Weld
County is one of the most productive agricultural counties in the
United States, ranking fifth in total market value of agricultural
products sold. The rural areas of Weld County may be open and spacious,
but they are intensively used for agriculture. Persons moving into
a rural area must recognize and accept there are drawbacks, including
conflicts with long-standing agricultural practices and a lower level
of services than in town. Along with the drawbacks come the incentives,
which attract urban dwellers to relocate to rural area: open views,
spaciousness, wildlife, lack of city noise and congestion, and the
rural atmosphere and way of life. Without neighboring farms, those
features that attract urban dwellers to rural Weld County would quickly
be gone forever.
Agricultural
users of the land should not be expected to change their long-established
agricultural practices to accommodate the intrusion of urban users
into a rural area. Well run agricultural activities will generate
off-site impacts, including noise from tractors and equipment; slow-moving
farm vehicles on rural roads; dust from animal pens, field work, harvest,
and gravel roads; odor from animal confinement, silage, and manure;
smoke from ditch burning; flies and mosquitoes; and the use of pesticides
and fertilizers in the field, including the use of aerial spraying.

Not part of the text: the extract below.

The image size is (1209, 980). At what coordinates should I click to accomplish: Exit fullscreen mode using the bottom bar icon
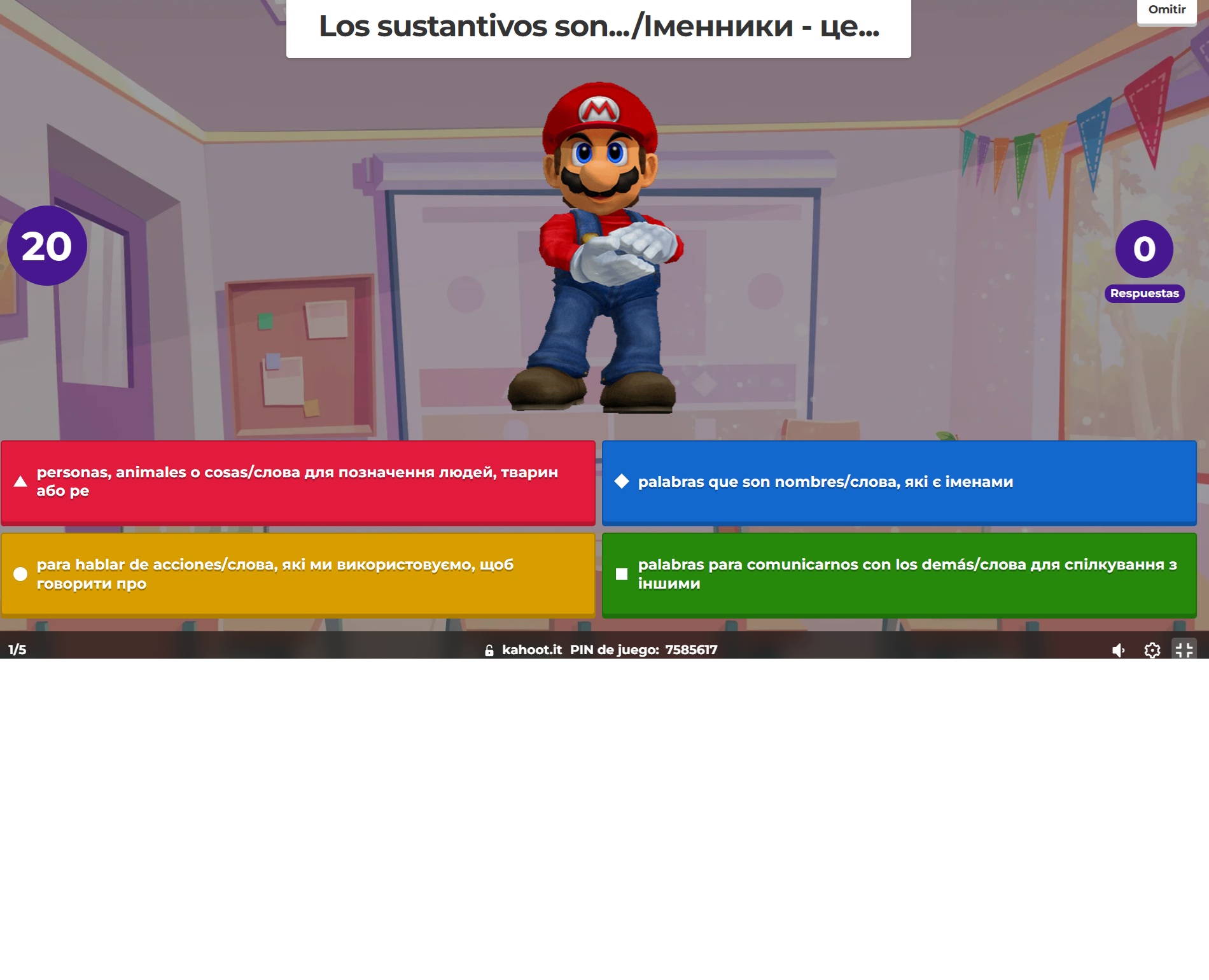click(1184, 650)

Ditches and reservoirs cannot simply be moved out of the way of residential
development without threatening the efficient delivery of irrigation
to fields, which is essential to farm production.
Section
35-3.5-102, C.R.S., provides that an agricultural operation shall
not be found to be a public or private nuisance if the agricultural
operation alleged to be a nuisance employs methods or practices that
are commonly or reasonably associated with agricultural production.
Weld
County covers a land area of over 4,000 square miles in size (twice
the State of Delaware) with more than 3,700 miles of state and county
roads outside of municipalities. The sheer magnitude of the area to
be served stretches available resources. Law enforcement is based
on responses to complaints more than on patrols of the county and
the distances which must be traveled may delay all emergency responses,
including law enforcement, ambulance, and fire. Volunteers, who must
leave their jobs and families to respond to emergencies, usually provide
fire protection. County gravel roads, no matter how often they are
bladed, will not provide the same kind of surface expected from a
paved road. Snow removal priorities mean that roads from subdivisions
to arterials may not be cleared for several days after a major snowstorm.

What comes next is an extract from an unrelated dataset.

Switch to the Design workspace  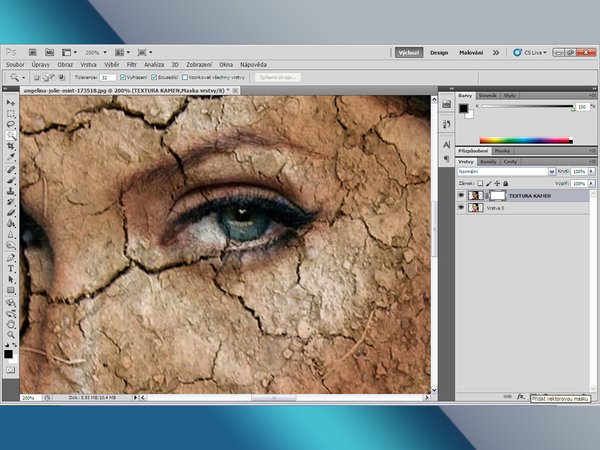pos(439,52)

Snow removal for roads within subdivisions are of the lowest priority
for public works or may be the private responsibility of the homeowners.
Services in rural areas, in many cases, will not be equivalent to
municipal services. Rural dwellers, must, by necessity, be more self-sufficient
than urban dwellers.
Children
are exposed to different hazards in the county than in an urban setting.
Farm equipment and oil field equipment, ponds and irrigation ditches,
electrical power for pumps and center pivot operations, high speed
traffic, sand burs, puncture vines, territorial farm dogs, and livestock
present real threats to children. Controlling children's activities
is important, not only for their safety, but also for the protection
of the farmer’s livelihood. Parents are responsible for their children.